■ **To be done**: Repeat the entries from the line holding "Apply italic formatting" through the end of the entries, both ends included, with "italic" swapped for "bold" and everything else unchanged. Leave the pictures out.
--- start Data ---
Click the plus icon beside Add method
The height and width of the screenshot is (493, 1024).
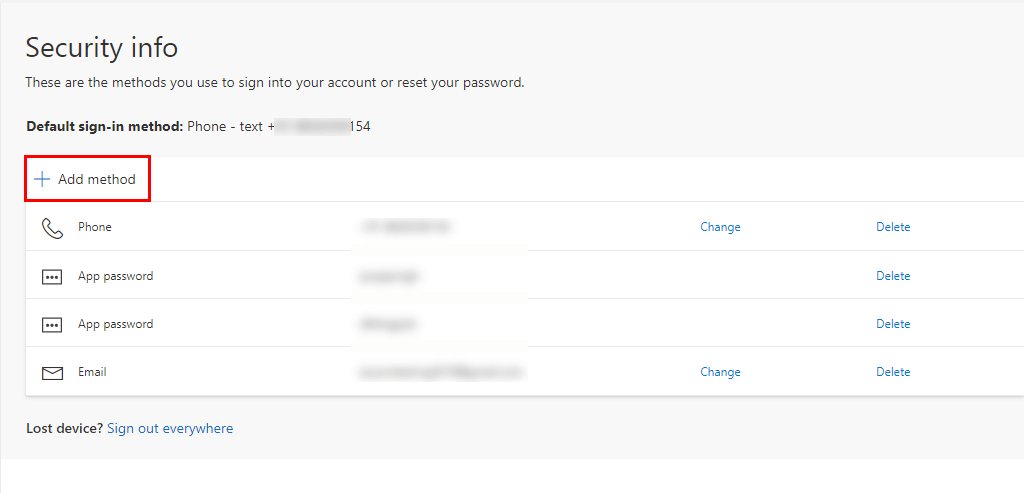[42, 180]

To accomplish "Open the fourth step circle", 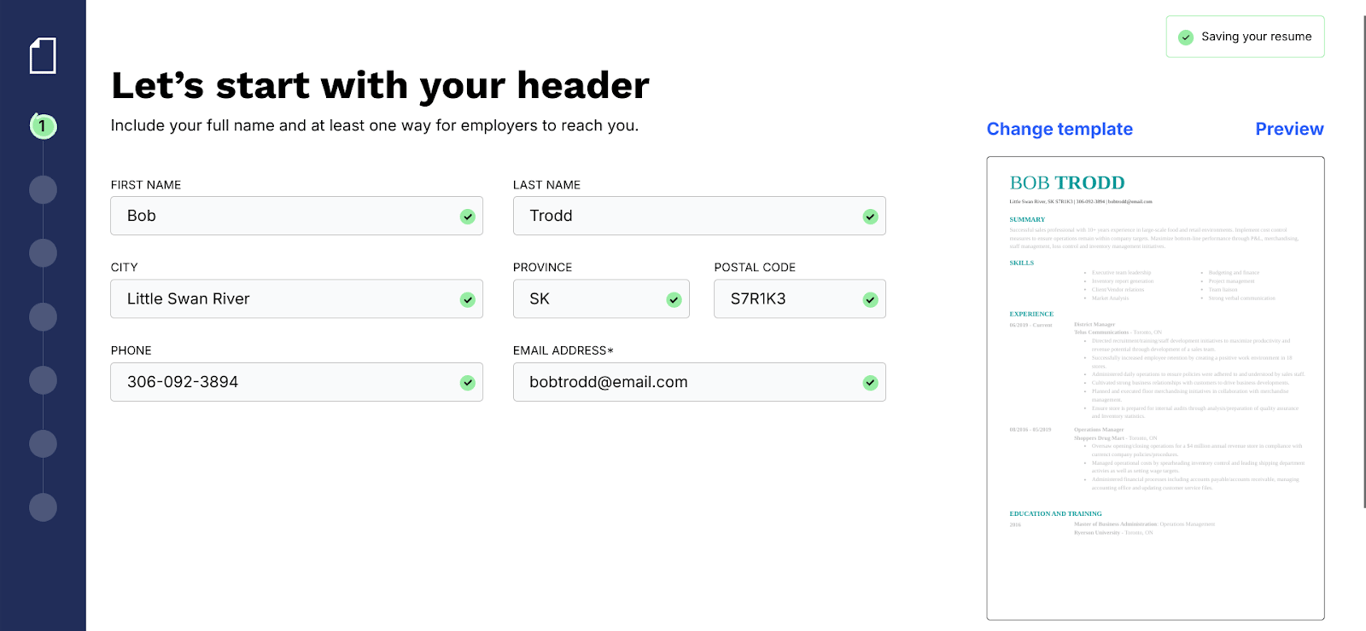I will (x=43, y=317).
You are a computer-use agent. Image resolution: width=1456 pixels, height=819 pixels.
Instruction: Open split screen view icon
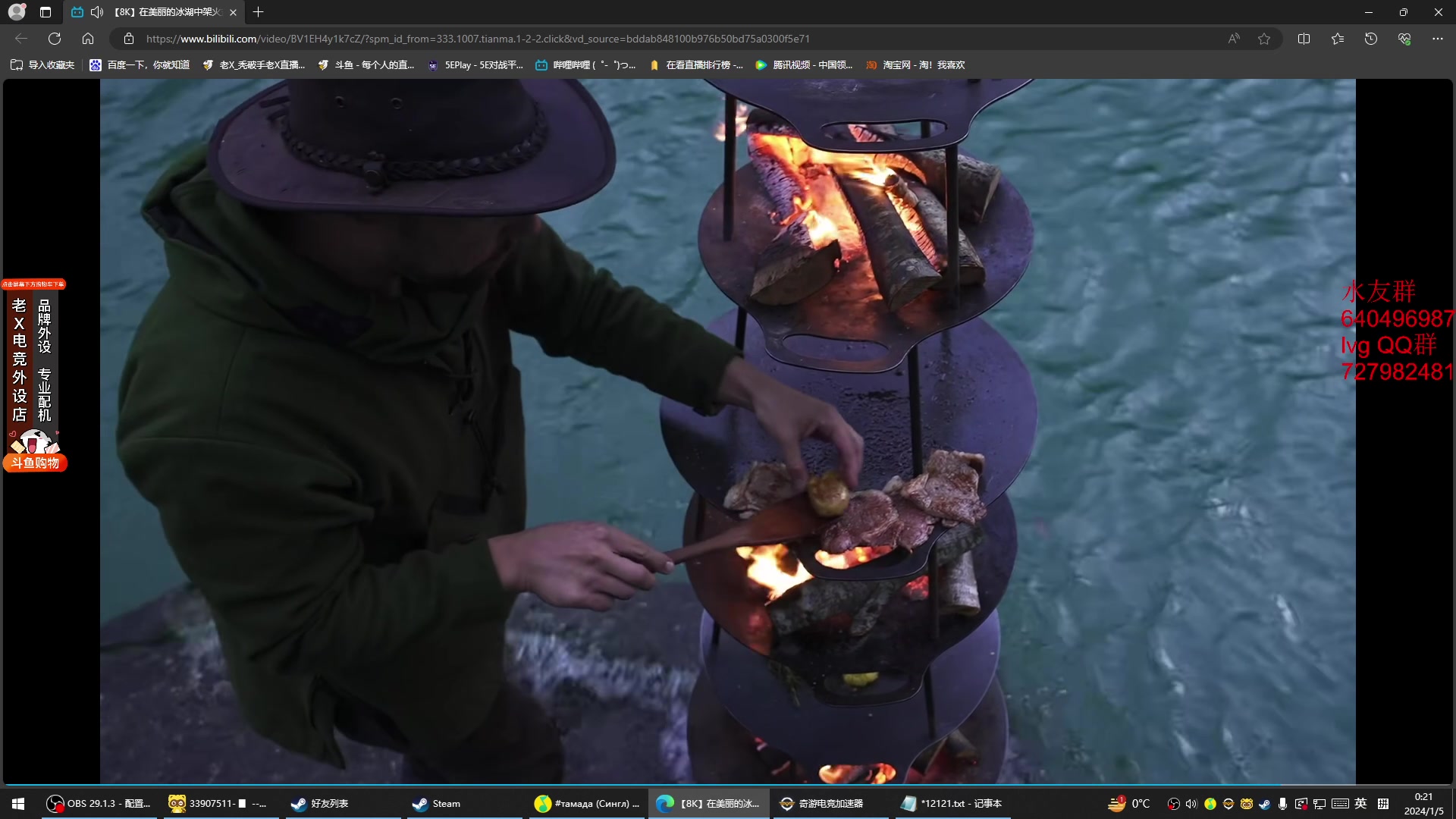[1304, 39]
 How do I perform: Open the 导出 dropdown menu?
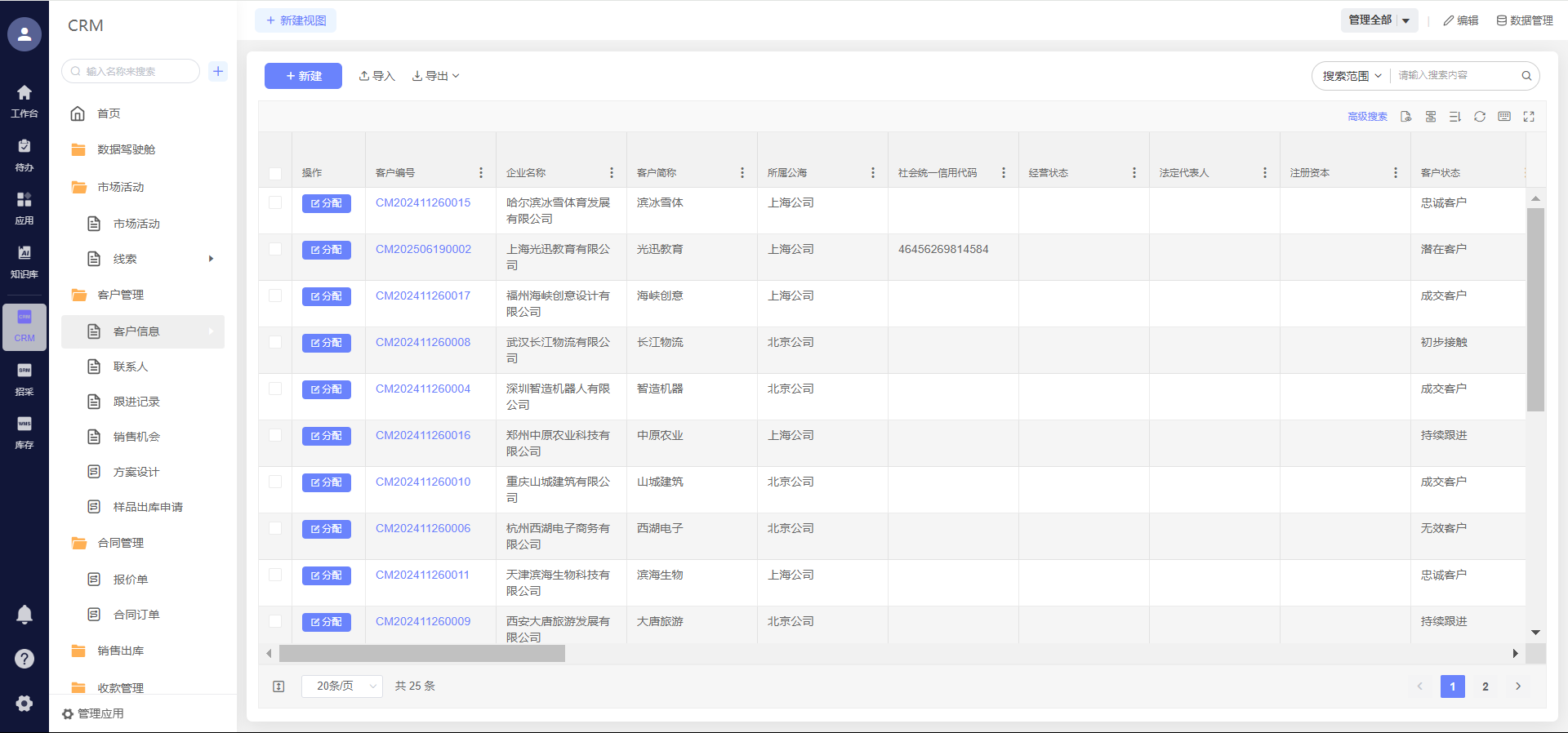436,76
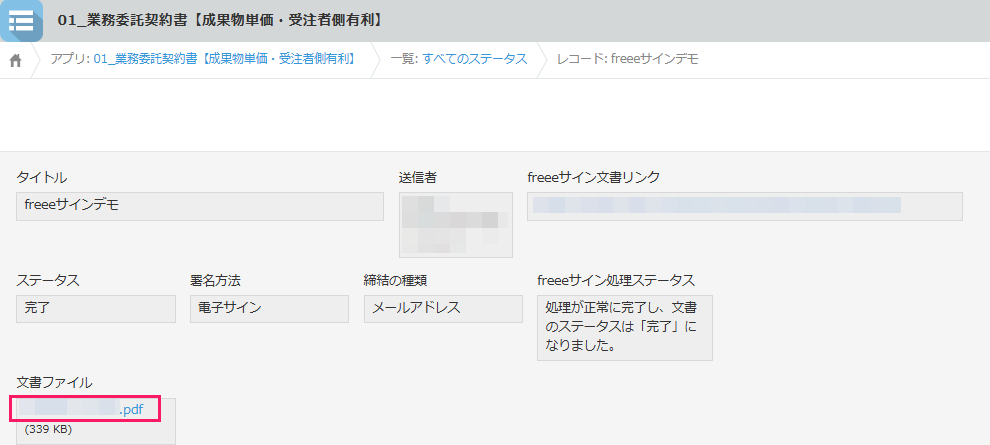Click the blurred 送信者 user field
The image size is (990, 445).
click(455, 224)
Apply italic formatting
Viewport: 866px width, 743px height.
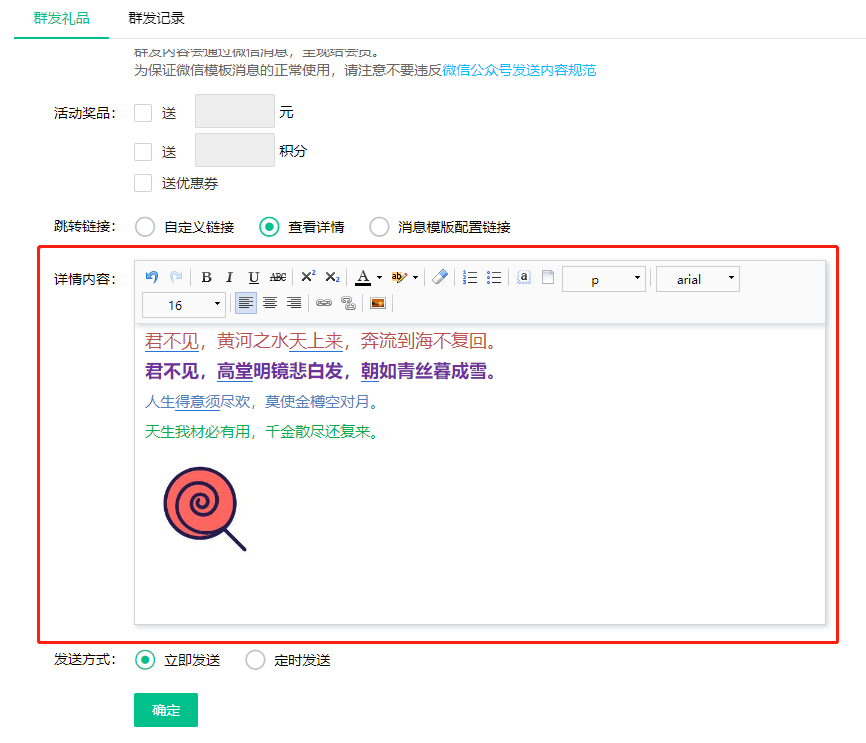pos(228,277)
--- end Data ---
■ **Task result**:
Apply bold formatting
Viewport: 866px width, 743px height.
pos(228,277)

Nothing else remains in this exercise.